- Theatrical release poster
- Directed by: Peter Godfrey
- Screenplay by: William Sackheim
- Produced by: Saul Elkins
- Starring: Dane Clark Raymond Massey Ruth Roman Robert Douglas Morgan Farley Walter Coy
- Cinematography: Carl E. Guthrie
- Edited by: Clarence Kolster
- Music by: William Lava
- Production company: Warner Bros. Pictures
- Distributed by: Warner Bros. Pictures
- Release date: March 24, 1950 (New York);
- Running time: 77 minutes
- Country: United States
- Language: English

= Barricade (1950 film) =

1950 film by Peter Godfrey

Barricade is a 1950 American Technicolor Western film directed by Peter Godfrey, written by William Sackheim and starring Dane Clark, Raymond Massey, Ruth Roman, Robert Douglas, Morgan Farley and Walter Coy. The film's plot and characters are based on the 1941 film The Sea Wolf, which is in turn based on the novel by author Jack London.

==Plot==
Gold-mine operator "Boss" Kruger runs his mine like a prison colony.

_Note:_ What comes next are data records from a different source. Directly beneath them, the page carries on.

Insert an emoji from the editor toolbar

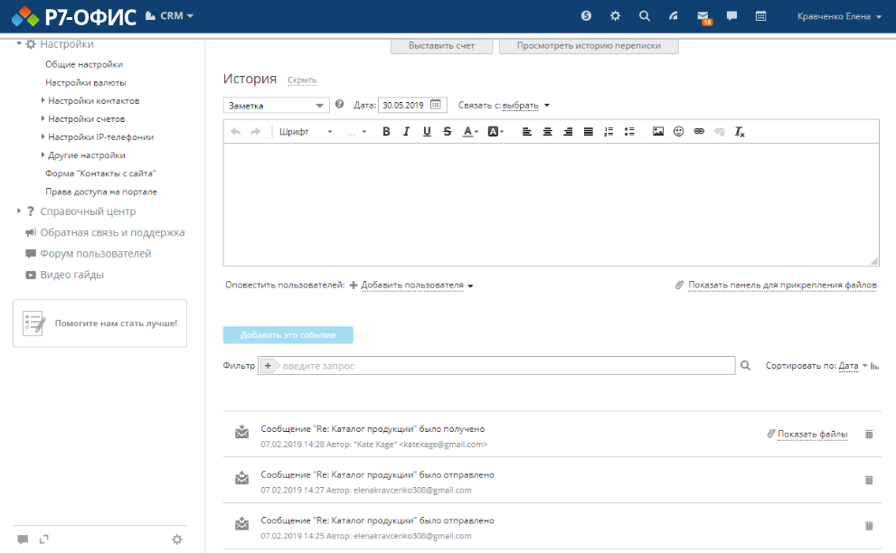tap(678, 131)
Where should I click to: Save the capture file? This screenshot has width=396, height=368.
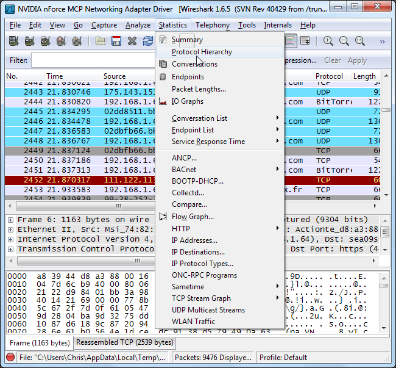click(x=116, y=41)
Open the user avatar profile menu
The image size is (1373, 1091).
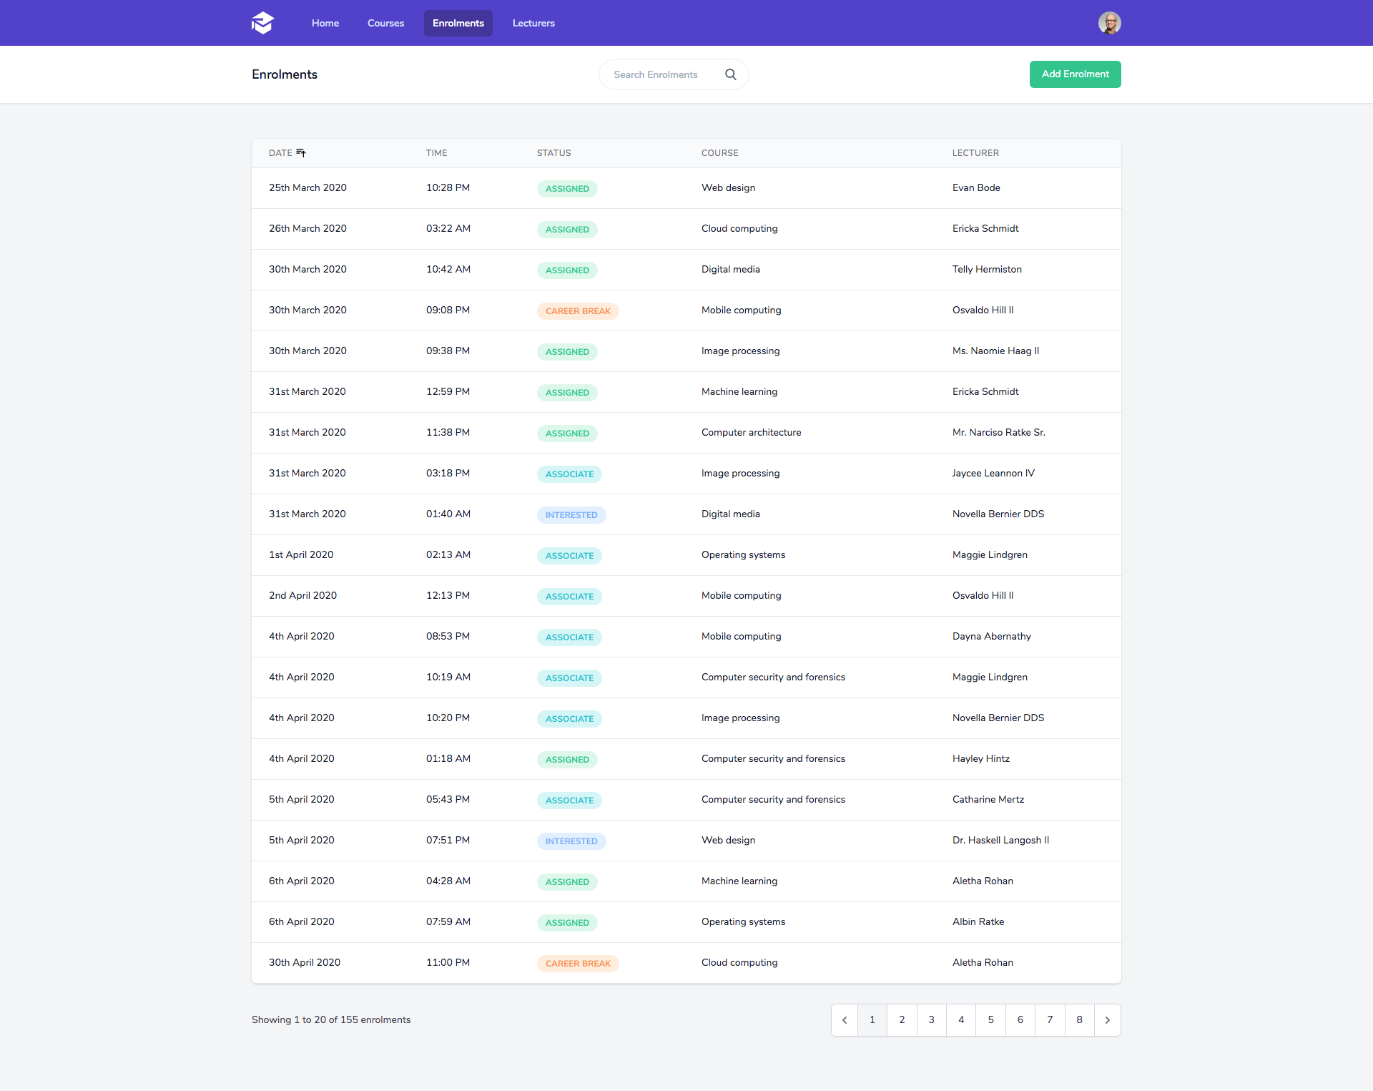[1109, 23]
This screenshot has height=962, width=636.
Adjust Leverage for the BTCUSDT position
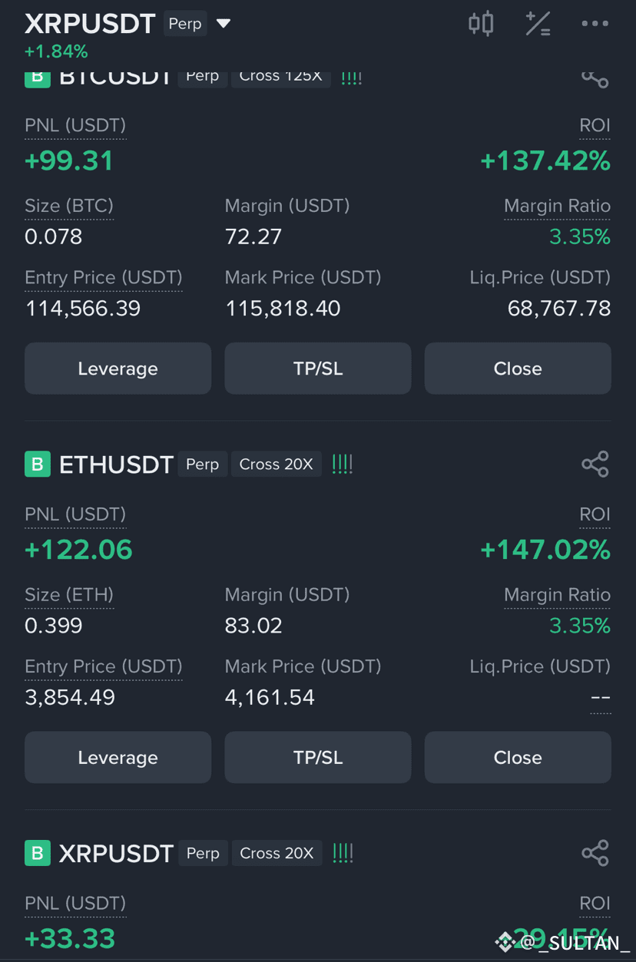tap(118, 369)
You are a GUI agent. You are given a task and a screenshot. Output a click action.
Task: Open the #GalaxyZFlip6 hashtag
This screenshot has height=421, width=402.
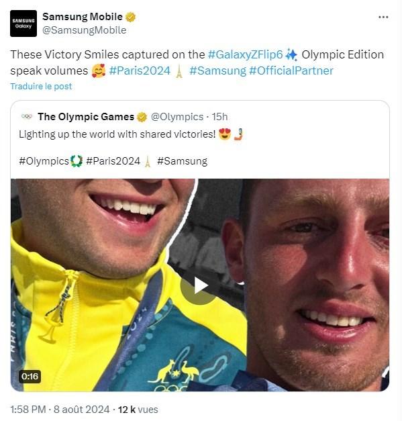pyautogui.click(x=245, y=54)
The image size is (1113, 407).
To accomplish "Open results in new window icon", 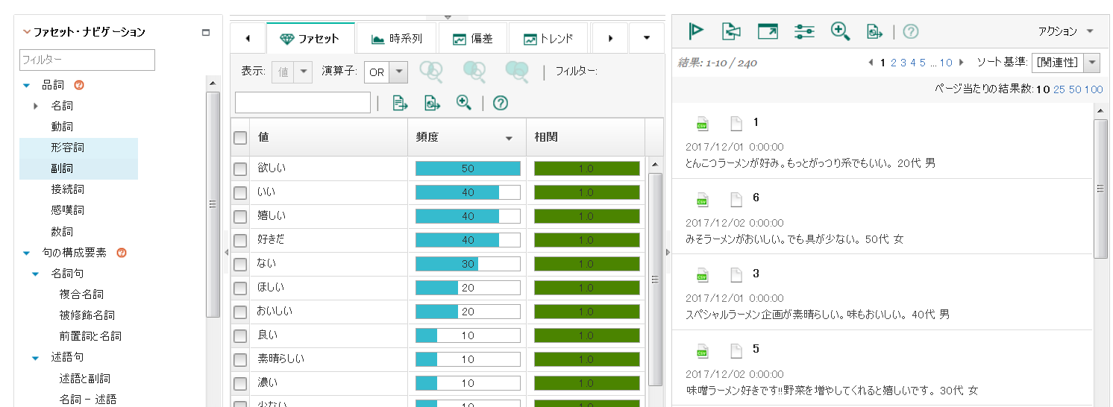I will click(x=768, y=31).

Most of his workers, including Judith Burns and Bob Peters, are fugitives from justice. Judith and Bob befriend lawyer Aubrey Milburn, who seeks to prove that Kruger is a murderer.

== Cast ==
- Dane Clark as Bob Peters
- Raymond Massey as Boss Kruger
- Ruth Roman as Judith Burns
- Robert Douglas as Aubrey Milburn
- Morgan Farley as The Judge
- Walter Coy as Benson
- George Stern as Tippy
- Robert Griffin as Kirby
- Frank Marlowe as Brandy
- Tony Martínez as Peso

== Reception ==
In a contemporary review for The New York Times, critic Bosley Crowther wrote:Pardon this weary reviewer if he stops once or twice through this ·review to pat a little linament [sic] on his throbbing flesh. He has just come away from seeing the Warners' "Barricade," ... and he feels just as though he is covered with lumps and contusions, even though no one actually has laid a hand upon him. It is simply because this picture is so full of fist-flinging fights that to watch it and to listen to the sound-track is ultimately to feel oneself beat up. As a matter of fact, a calm observer of the passing events in this film can find little other reason for it than a glorification of mayhem. ... If this served some fair dramatic purpose one might conceivably endure the raw exhibitions of brutality that are the singular substance of this film—the knockdown and drag-out slugging matches, the slappings and beatings of terrified men and the two or three ugly demonstrations of the viciousness of the human pack. But it doesn't. It only serves to show off sadism and cold brutality.